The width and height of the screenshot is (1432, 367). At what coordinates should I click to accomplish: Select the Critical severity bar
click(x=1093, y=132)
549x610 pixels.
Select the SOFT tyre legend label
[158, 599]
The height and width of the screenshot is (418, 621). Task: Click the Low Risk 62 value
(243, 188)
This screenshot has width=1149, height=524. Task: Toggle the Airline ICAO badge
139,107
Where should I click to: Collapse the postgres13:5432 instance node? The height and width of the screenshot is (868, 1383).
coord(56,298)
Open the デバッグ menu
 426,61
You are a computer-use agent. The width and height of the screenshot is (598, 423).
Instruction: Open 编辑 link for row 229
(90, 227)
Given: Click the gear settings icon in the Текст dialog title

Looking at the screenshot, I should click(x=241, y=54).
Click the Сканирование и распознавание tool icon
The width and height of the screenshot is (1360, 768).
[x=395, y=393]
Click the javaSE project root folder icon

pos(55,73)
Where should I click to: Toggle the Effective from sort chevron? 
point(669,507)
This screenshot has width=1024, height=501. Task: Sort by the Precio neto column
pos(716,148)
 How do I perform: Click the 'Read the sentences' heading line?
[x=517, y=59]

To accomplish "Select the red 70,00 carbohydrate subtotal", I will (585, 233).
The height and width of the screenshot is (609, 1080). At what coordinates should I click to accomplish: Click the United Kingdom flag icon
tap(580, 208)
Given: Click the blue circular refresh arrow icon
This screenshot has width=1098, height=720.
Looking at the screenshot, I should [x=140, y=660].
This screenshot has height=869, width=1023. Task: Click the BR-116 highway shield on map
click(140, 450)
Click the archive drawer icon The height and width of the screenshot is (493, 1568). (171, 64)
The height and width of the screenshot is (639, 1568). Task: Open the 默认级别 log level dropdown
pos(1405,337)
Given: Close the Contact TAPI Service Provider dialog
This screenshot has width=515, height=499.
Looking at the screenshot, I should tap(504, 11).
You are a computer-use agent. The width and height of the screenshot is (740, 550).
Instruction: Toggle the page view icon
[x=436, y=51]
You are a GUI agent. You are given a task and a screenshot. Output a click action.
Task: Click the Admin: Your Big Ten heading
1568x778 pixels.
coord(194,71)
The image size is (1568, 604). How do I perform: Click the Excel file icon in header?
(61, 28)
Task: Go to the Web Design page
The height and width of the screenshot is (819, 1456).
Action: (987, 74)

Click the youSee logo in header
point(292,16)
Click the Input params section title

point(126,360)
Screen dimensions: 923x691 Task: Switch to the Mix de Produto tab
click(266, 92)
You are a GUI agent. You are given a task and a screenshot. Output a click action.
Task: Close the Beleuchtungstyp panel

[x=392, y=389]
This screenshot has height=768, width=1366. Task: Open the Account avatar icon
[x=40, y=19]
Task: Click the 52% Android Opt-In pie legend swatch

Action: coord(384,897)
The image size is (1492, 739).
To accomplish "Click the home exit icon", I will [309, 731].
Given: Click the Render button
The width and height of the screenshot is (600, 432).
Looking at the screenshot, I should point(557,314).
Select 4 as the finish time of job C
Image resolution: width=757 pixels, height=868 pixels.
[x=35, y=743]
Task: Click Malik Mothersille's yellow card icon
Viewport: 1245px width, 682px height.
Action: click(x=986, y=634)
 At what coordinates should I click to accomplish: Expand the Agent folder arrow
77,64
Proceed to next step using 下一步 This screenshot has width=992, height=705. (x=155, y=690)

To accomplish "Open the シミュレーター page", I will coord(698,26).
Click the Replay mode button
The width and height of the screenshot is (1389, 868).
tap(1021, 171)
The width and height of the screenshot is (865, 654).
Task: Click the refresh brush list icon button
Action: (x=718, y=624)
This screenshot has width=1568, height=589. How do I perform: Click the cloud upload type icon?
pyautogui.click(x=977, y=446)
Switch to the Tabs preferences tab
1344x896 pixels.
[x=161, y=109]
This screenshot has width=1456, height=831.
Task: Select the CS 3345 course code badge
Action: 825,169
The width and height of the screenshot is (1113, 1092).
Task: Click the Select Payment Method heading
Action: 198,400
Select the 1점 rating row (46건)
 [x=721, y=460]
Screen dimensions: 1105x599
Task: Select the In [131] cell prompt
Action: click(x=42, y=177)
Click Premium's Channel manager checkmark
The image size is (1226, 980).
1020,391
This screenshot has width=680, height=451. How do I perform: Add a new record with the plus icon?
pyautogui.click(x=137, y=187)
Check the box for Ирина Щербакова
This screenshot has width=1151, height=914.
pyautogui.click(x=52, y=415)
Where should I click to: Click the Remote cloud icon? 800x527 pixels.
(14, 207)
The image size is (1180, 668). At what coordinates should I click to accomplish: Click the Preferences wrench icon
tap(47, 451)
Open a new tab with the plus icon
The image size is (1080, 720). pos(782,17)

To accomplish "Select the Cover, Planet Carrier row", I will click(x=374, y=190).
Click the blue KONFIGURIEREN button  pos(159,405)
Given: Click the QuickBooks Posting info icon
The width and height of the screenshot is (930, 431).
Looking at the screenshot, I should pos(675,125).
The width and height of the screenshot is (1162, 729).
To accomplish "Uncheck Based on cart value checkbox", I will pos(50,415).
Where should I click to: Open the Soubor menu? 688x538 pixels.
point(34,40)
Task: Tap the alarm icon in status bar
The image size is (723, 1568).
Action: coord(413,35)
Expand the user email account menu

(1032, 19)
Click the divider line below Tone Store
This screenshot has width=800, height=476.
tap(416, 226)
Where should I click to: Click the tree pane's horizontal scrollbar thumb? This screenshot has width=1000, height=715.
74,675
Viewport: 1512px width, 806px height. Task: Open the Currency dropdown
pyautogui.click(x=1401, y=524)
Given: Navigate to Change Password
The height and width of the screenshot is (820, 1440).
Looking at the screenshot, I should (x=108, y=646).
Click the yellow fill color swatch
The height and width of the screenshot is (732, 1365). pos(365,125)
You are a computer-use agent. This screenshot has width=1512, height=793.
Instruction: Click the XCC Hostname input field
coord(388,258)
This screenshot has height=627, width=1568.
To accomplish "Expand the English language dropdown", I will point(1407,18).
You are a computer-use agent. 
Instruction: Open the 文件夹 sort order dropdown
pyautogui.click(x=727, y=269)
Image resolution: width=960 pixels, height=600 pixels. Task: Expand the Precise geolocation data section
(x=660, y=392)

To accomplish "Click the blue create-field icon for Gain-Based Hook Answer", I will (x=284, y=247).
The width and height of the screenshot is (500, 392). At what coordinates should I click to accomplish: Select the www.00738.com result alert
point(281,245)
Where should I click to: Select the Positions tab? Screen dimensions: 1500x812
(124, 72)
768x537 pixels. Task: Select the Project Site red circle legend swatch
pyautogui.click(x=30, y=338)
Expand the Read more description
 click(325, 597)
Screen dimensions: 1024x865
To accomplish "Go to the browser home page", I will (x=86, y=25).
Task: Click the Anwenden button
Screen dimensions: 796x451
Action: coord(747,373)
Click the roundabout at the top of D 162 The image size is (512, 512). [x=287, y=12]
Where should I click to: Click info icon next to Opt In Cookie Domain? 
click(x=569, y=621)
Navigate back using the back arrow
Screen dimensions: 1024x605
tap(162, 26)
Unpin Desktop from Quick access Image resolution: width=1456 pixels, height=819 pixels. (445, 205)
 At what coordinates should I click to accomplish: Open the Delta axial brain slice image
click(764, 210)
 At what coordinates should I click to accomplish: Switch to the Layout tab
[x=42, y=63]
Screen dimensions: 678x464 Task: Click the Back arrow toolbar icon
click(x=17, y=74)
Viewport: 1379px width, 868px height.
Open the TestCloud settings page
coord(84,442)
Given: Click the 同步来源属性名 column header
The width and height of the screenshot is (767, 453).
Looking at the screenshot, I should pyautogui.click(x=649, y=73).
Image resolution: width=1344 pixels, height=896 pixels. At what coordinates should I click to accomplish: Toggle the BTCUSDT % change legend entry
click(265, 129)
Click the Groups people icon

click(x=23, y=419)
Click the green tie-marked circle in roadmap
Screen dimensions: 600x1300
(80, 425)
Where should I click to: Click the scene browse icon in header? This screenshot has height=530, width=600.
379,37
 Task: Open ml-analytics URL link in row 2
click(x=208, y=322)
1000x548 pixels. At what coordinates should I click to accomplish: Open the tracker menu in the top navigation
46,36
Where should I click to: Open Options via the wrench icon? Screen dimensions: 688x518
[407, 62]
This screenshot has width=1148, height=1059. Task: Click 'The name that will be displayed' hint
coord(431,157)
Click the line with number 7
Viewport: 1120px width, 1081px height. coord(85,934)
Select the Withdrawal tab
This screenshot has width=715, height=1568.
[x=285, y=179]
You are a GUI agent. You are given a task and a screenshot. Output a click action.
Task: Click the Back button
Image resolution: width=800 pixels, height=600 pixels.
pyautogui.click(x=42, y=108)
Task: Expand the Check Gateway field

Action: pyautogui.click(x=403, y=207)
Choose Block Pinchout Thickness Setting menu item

**Task prompt:** Pull every line with the string "using" out of the material.

**Your solution:**
Proceed to next step using 下一步 This screenshot has width=992, height=705. (x=155, y=690)
Navigate back using the back arrow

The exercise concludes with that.